- **Text**:
## Begin
In 2008, HSI created the Human Rights Violators and War Crimes Center (HRVWCC). Led by HSI, the HRVWCC leverages the knowledge and expertise of a select group of special agents, attorneys, intelligence analysts, criminal research specialists and historians. These experts work collaboratively to prevent the United States from becoming a safe haven for individuals who engage in the commission of war crimes, genocide, torture and other forms of serious human rights violations from conflicts around the globe. The HRVWCC is the only U.S. government entity focused entirely on investigating these global atrocities.
The HRVWCC comprises the following agencies and components:
- ICE Office of the Principal Legal Advisor, Human Rights Violators Law Division
- ICE Enforcement and Removal Operations
- DHS, U.S. Citizenship and Immigration Services (USCIS)
- DHS, U.S. Customs and Border Protection (CBP)
- FBI, International Human Rights Unit
- U.S. Department of Justice’s (DOJ) Criminal Division, Human Rights and Special Prosecutions Section (HRSP)
## End
- **What to produce**: In the passage on the war crimes center, how would the part from "In 2008, HSI" up to and including "Immigration Services (USCIS)" read with "safe haven" changed to "refuge"?

Data on locating visible targets:
## Begin
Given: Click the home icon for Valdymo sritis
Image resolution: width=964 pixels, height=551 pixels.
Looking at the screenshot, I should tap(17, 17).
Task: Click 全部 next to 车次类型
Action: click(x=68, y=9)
## End
- **Result below**:
In 2008, HSI created the Human Rights Violators and War Crimes Center (HRVWCC). Led by HSI, the HRVWCC leverages the knowledge and expertise of a select group of special agents, attorneys, intelligence analysts, criminal research specialists and historians. These experts work collaboratively to prevent the United States from becoming a refuge for individuals who engage in the commission of war crimes, genocide, torture and other forms of serious human rights violations from conflicts around the globe. The HRVWCC is the only U.S. government entity focused entirely on investigating these global atrocities.
The HRVWCC comprises the following agencies and components:
- ICE Office of the Principal Legal Advisor, Human Rights Violators Law Division
- ICE Enforcement and Removal Operations
- DHS, U.S. Citizenship and Immigration Services (USCIS)